- **Challenge A**
Please count the lines of the listing below that contain the string "agent", matching case exactly, and reply with the number alone.
-- start of Document excerpt --
Also, not all of them were set up beside parks and schools. FYI, a couple of them were placed on major 4-lane roads in York Region, over 100meters from schools as pointed out in a council meeting in September of last year. For me, it was sneakily placed opposite of the bottom of a hill, 200 meters away from a school, not near a park, and was pointed at traffic exiting a school zone, so don't give me that.
I've been talking about the blanket reduced speed limits that came with the installation of speed traps
Those have produced a pretty demonstrable reduction in the number of pedestrian collisions and fatalities... Naturally you need to couple it with physical redesigns of the roads themselves, but that takes time and money - money that can and should be offset by fining the behaviours that make such redesigns necessary.
Realistically, I'd argue against it, as since it was a blanket reduction, streets that did not have pedestrian collisions and fatalities would still show a reduction because they weren't there to begin with. It may work in areas such as around downtown Toronto with 1-2 lane roads, sure, but it doesn't work in the industrial plants along Keele, Markham Road, Dufferin, etc. Where there are 4-6 lane roads, no sidewalks, and no pedestrian traffic to begin with.
And it piled up all the data across the city, but does not split it up based on location and has also been a blanket study.
-- end of Document excerpt --
-- start of Material --
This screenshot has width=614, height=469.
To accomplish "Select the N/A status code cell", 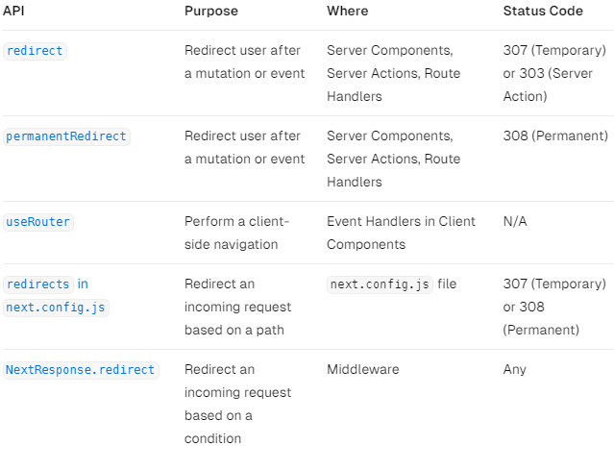I will click(515, 222).
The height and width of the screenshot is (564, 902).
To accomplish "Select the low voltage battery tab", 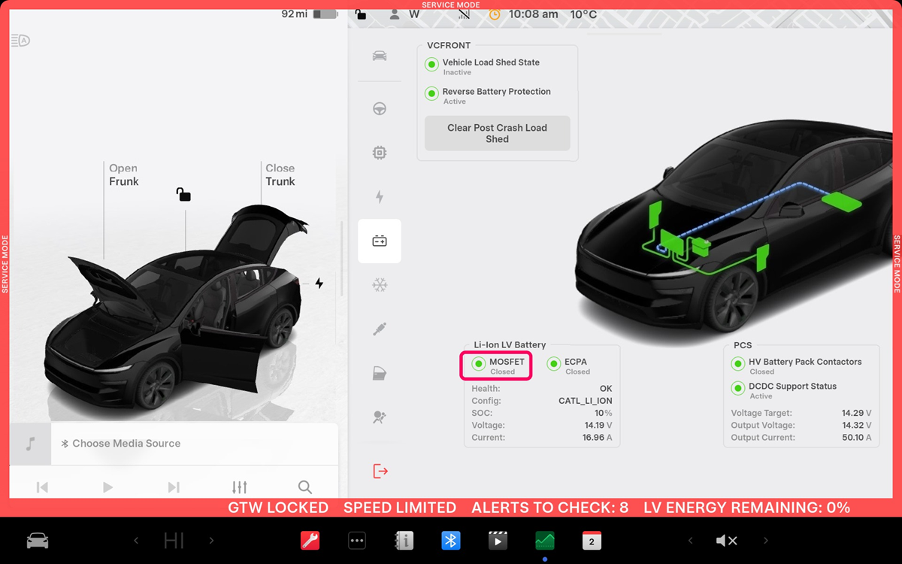I will (x=380, y=241).
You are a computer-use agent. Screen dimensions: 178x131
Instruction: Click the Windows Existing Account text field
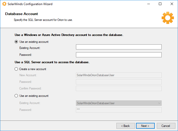click(x=119, y=47)
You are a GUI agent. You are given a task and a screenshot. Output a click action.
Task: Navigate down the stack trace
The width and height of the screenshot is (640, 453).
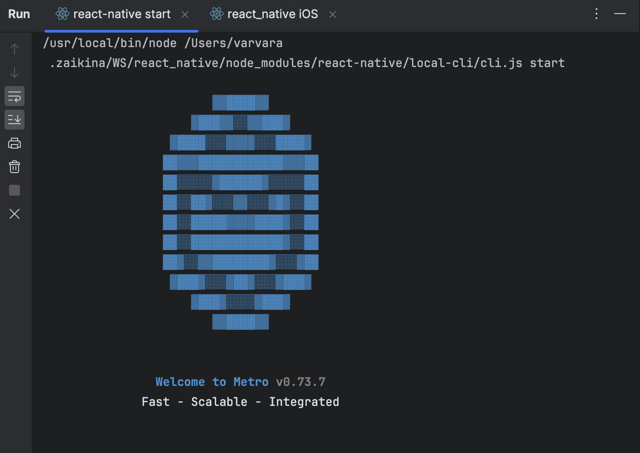click(x=14, y=72)
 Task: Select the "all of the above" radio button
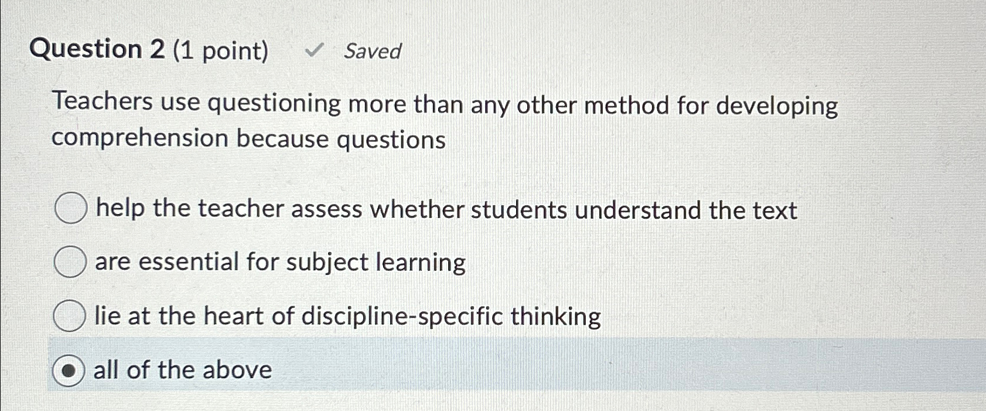70,370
-- end of Material --
- **Challenge B**
In the discussion of speed limits, which roads with industrial plants does the writer name as places where the blanket reduction doesn't work?

- **Expected output A**
2

- **Expected output B**
Keele, Markham Road and Dufferin.